Evangelio del día 11 de enero 2020

Cita del evangelio del día: Lc 5,12-16

Y sucedió que, estando en una ciudad, se presentó un hombre cubierto de lepra que, al ver a Jesús, se echó rostro en tierra, y le rogó diciendo: «Señor, si quieres, puedes limpiarme». Él extendió la mano, le tocó, y dijo: «Quiero, queda limpio». Y al instante le desapareció la lepra. Y él le ordenó que no se lo dijera a nadie. Y añadió: «Vete, muéstrate al sacerdote y haz la ofrenda por tu purificación como prescribió Moisés para que les sirva de testimonio». Su fama se extendía cada vez más y una numerosa multitud afluía para oírle y ser curados de sus enfermedades. Pero Él se retiraba a los lugares solitarios, donde oraba.

 

Comentario del evangelio del día por San Francisco de Sales:

 

Viene a Él un leproso que, suplicante y de rodillas, le dice: «Si quieres, puedes limpiarme» Mc 1, 40

Hay muchos leprosos en el mundo. Ese mal consiste en cierta languidez y tibieza en el servicio de Dios.

No es que se tenga fiebre ni que sea una enfermedad peligrosa, pero el cuerpo está de tal manera manchado de la lepra que se encuentra débil y flojo.

Quiero decir que no es que se tengan grandes imperfecciones ni se cometan grandes faltas, pero caemos en tantísimas omisiones pequeñas, que el corazón está lánguido y debilitado.

Y lo peor de las desgracias es que en ese estado, a nada que nos digan o hagan, todo nos llega al alma.

Los que tienen esta lepra se parecen a los lagartos, esos animales tan viles y abyectos, los más impotentes y débiles de todos, pero que, a pesar de ello, a poco que se les toque, se vuelven a morder…

Lo mismo hacen los leprosos espirituales; están llenos de muchísimas imperfecciones pequeñas, pero son tan altivos que no admiten ser rozados y a poco que se les reprenda, se irritan y se sienten ofendidos en lo más vivo.

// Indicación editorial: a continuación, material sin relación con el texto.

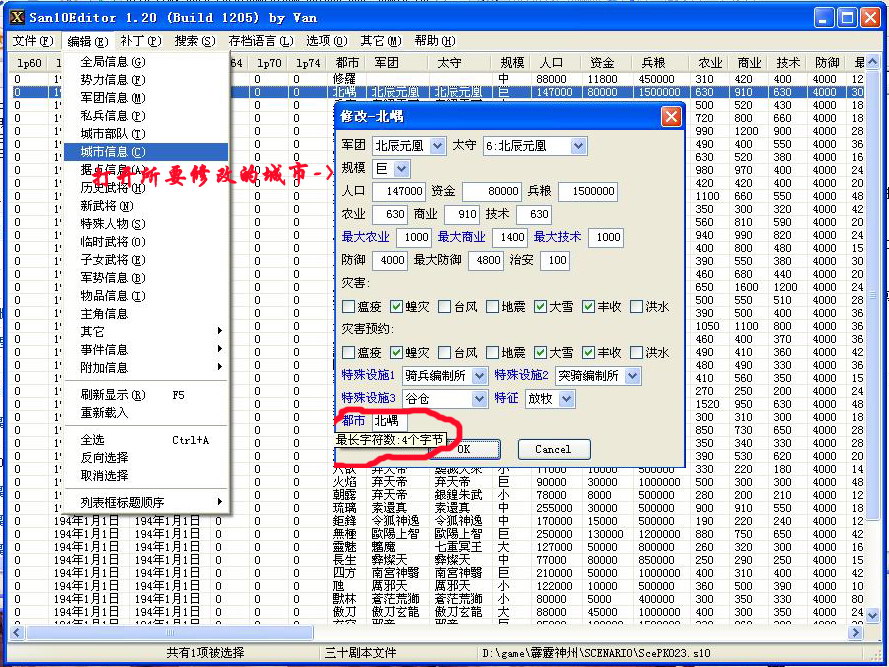The height and width of the screenshot is (667, 889).
Task: Select 城市信息 in the edit menu
Action: click(x=112, y=152)
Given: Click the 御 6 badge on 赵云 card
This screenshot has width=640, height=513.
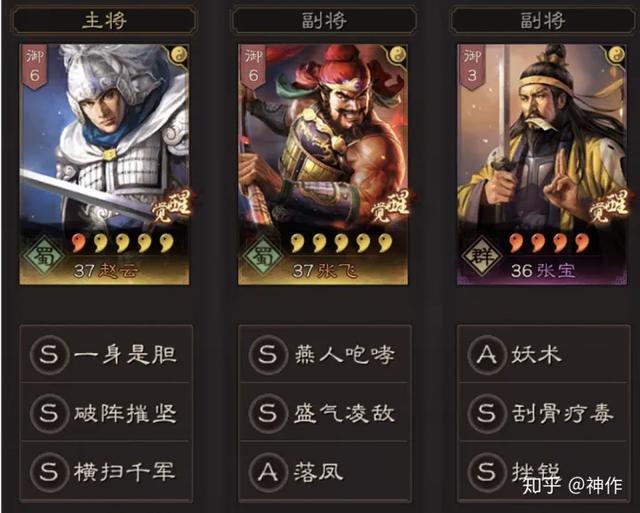Looking at the screenshot, I should coord(35,65).
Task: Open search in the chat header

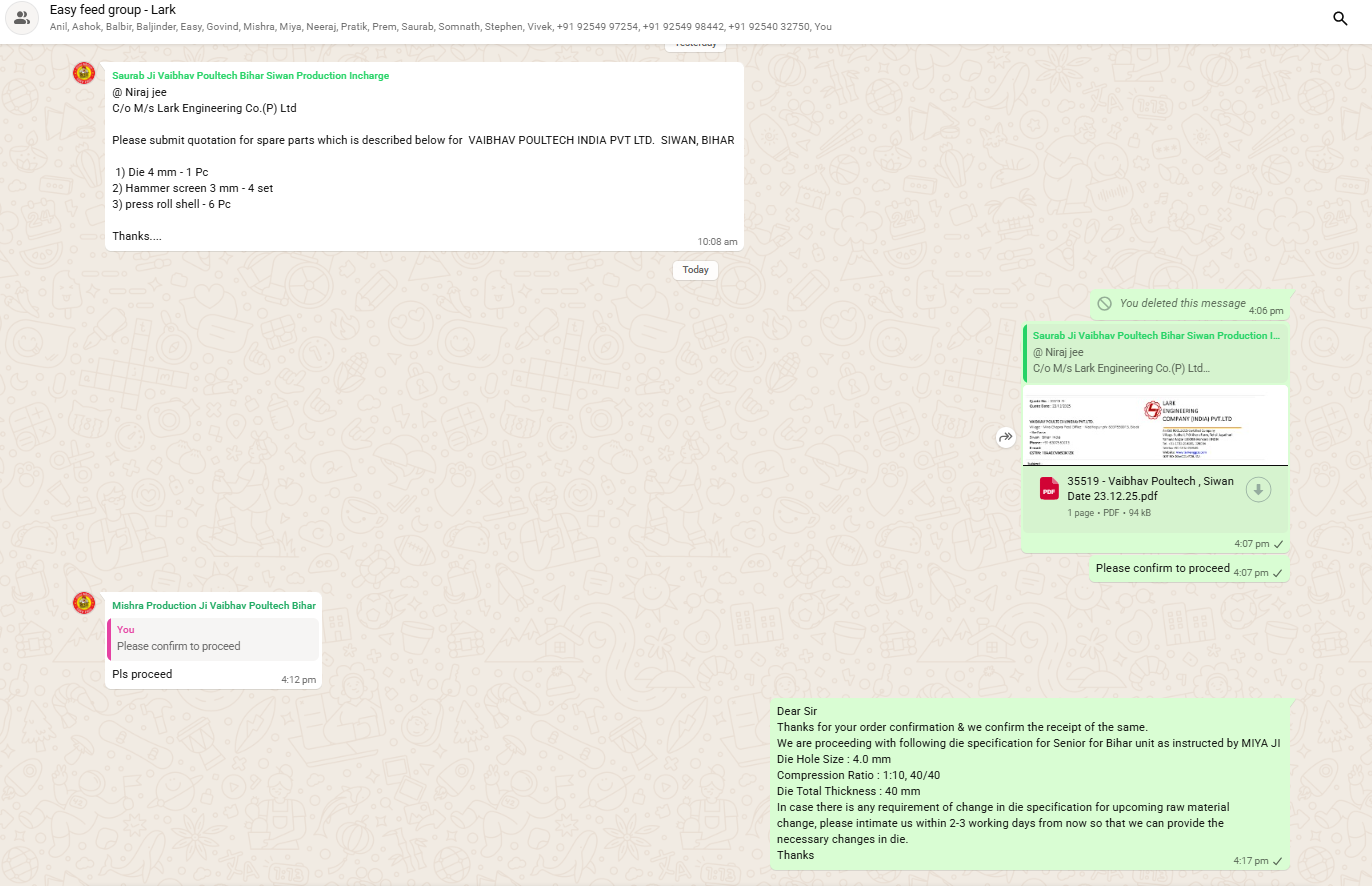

¿Qué remedio hay? Tenemos que agarrarnos fuertemente a la cruz de Nuestro Salvador, meditarla y llevar en nosotros la mortificación. No hay otro camino para ir al cielo; nuestro Señor lo recorrió el primero. Si no os ejercitáis en la mortificación de vosotras mismas, os digo que todo lo demás no vale nada y os quedaréis vacías de todo bien.